Culture & behavior

Turn your company into an anthill and become more efficient

It can be difficult for managers to find the right balance between the time spent in meetings and the time spent solving tasks. But researchers at Wayne State University believe that ants' behavior provides an important lesson in how to do it best. By using computer simulations, based on the foraging behavior of ants, Kai Yang, professor of industrial and systems development at Wayne State University, has developed a method to assess what the optimal balance between "talk" and "work" is.

Culture & behavior

That's what the ants do

The secret of the ants is that they manage to make decisions without having to hold a meeting first. The ants, on the other hand, act as one individual, and can do amazing things without a boss. They basically function as one organism, so the need for communication is very small.

The secret of ants' efficiency is uncoordinated decision-making processes. Ants perceive and respond to the world through the colony's thousands (or millions) of eyes, rather than through the eyes of the individual. This collective intelligence is much more effective than any individual. You could say that ants act like a big brain: each individual is like a neuron in the human brain and intelligence is embedded in the interactions between the countless parts.

Scientists have studied the foraging behavior of ants and have discovered that changes in the pheromone trails the ants lay down convey the best route for the following insects to take. This discovery led to the development of the ant colony optimization models, which researchers use to optimize human behavior.

 


1. The ants follow a trail of pheromones between their food and the anthill.

2. An object blocks their path.

3. The ants find two ways around the object.

4. A new trail of pheromones is formed along the shortest path around the object.

Algorithms based on ants are already a thriving industry in computer science, artificial intelligence and robotics. The algorithms can also be transferred to groups of people trying to solve complex problems, as they face the same dilemma as the ants: How do you make efficient, accurate decisions in large groups?

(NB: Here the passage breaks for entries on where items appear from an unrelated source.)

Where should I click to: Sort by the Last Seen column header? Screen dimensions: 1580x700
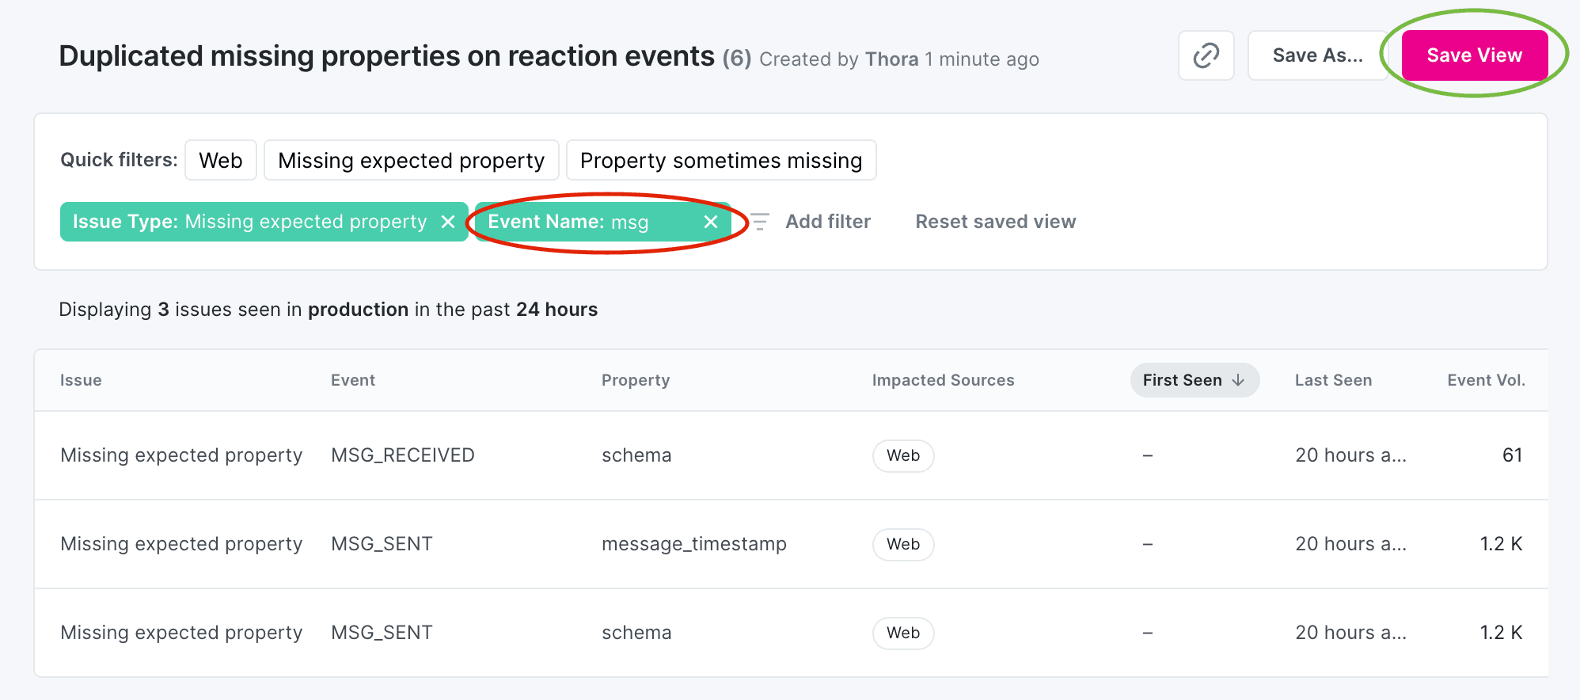1333,380
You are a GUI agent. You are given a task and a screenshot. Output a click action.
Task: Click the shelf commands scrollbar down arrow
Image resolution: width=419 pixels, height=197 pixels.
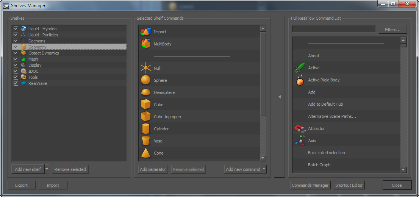263,158
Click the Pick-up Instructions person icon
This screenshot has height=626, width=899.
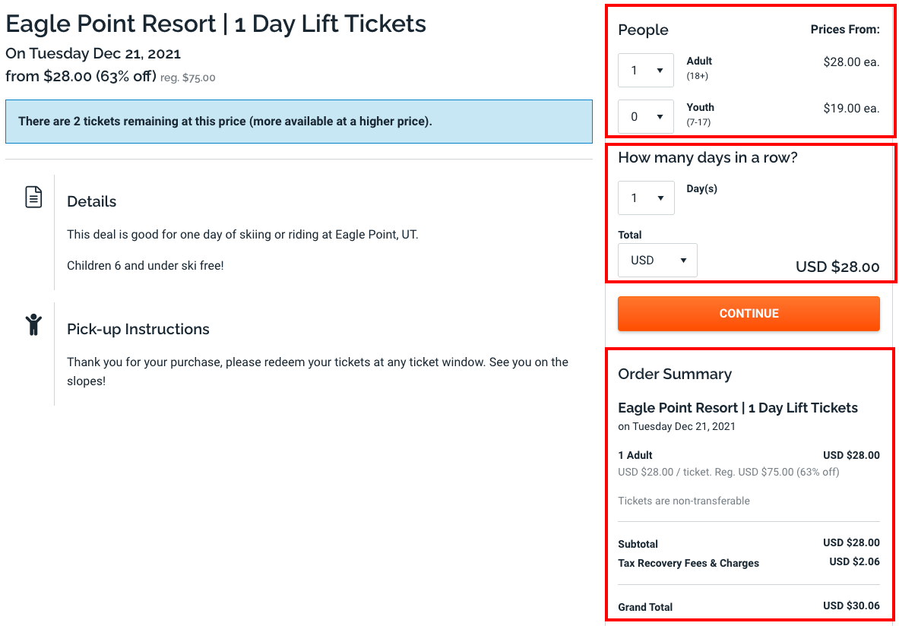33,324
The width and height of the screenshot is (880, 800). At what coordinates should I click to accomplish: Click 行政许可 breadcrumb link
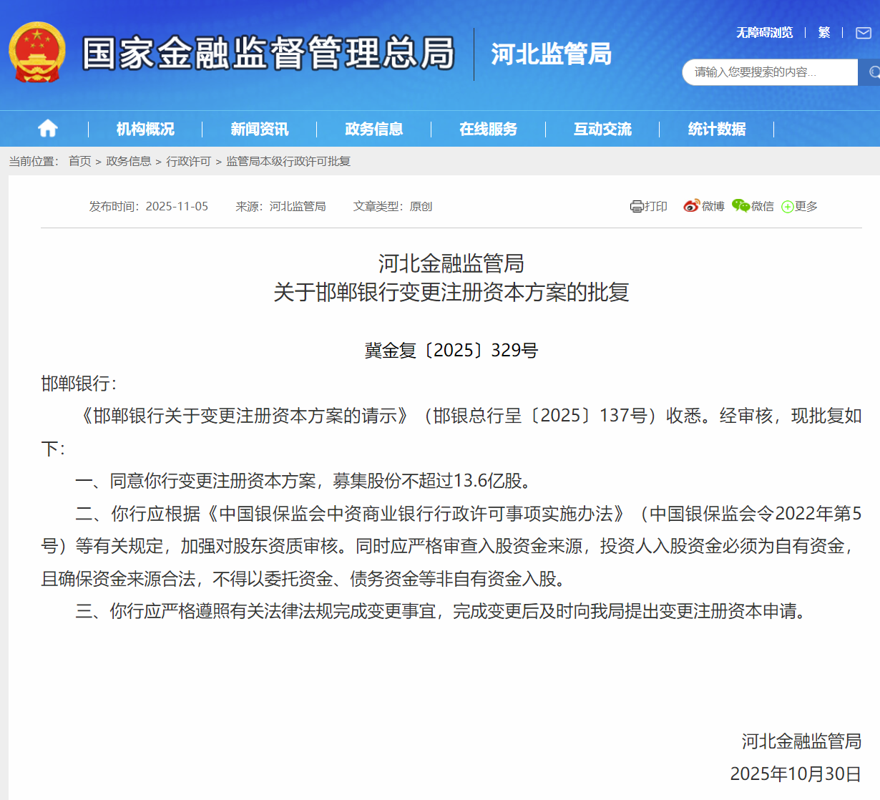[188, 161]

The researchers from Wayne State University used these ant-inspired algorithms to find the optimal balance between planning a task and executing it. Yang used mathematical models of ant behavior – “non-discrete ant colony optimization” in researcher parlance – to set up a model for how a mobile phone can most efficiently be produced on time and with the highest quality.

When the team applied these algorithms to mobile phone development, the project's completion time was reduced by 17 % (from 158 to 130.5 days), while costs were increased by only 8 %. Yang shows that it is much more efficient for tasks that normally occur as separate and sequential (eg, communication and execution) to be solved as a sequential process instead. This of course entails extra work (fixes and extra communication), but the system as a whole works more efficiently.

The research trial published in International Journal of Production Research, is of course very simplistic, so in practice there is ample opportunity for a lot to go wrong. But the ants have had 100 million years to perfect their cooperation, while humans have lived in large groups for only a few centuries, so there is good reason to believe that we have much more to learn from the ants about efficiency.